[WHAT IS BEING ASKED]:
Would you find each line in the entries below with the string "list" and copy it?

(Collected data entries)

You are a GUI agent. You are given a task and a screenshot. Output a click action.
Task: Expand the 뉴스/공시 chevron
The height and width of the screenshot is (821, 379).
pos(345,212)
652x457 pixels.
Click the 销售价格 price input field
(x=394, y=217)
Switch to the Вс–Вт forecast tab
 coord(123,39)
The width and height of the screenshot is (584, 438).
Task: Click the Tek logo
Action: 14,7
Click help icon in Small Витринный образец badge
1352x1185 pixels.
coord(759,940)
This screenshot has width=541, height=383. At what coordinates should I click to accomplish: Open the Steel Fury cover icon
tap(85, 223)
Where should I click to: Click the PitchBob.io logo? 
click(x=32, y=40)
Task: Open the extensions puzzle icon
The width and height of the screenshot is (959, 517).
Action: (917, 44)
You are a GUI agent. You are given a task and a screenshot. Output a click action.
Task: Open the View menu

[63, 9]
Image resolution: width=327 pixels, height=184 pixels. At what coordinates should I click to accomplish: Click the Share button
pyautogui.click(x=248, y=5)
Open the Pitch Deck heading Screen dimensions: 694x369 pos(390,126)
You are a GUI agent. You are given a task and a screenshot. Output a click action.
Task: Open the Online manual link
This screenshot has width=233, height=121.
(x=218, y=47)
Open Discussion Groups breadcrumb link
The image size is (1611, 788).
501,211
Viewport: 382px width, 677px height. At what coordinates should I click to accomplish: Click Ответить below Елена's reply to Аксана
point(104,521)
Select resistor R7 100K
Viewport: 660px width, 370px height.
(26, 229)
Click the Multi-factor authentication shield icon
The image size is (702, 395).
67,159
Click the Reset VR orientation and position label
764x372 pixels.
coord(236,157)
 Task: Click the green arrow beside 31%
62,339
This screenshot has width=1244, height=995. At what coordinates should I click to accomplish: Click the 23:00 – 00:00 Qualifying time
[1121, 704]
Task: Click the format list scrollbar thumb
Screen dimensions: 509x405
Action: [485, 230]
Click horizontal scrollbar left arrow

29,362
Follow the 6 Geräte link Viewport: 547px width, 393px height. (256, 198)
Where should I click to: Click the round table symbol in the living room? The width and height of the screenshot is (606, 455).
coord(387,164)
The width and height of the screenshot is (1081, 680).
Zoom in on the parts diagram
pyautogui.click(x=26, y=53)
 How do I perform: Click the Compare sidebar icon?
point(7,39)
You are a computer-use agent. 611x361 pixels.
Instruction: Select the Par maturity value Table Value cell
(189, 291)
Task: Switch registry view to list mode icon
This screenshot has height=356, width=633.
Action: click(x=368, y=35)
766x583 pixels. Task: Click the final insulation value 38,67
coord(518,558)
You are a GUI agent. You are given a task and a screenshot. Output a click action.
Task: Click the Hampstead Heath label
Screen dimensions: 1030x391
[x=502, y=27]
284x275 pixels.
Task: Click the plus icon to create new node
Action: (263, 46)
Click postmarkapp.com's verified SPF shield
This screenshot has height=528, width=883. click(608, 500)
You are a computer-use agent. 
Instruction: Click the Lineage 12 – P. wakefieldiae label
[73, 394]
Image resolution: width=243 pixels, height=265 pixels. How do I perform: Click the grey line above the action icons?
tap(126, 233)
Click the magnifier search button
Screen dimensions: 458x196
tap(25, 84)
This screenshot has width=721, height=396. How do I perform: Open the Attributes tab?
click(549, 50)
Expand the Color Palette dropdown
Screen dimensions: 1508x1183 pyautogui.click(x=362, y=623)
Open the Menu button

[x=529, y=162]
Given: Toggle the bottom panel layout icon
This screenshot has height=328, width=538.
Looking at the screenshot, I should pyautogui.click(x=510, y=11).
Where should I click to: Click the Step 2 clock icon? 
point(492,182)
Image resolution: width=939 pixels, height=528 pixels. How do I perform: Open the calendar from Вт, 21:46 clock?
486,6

[SOLUTION TO THE PROBLEM]:
Task: Click the format list scrollbar thumb
Task: Switch registry view to list mode icon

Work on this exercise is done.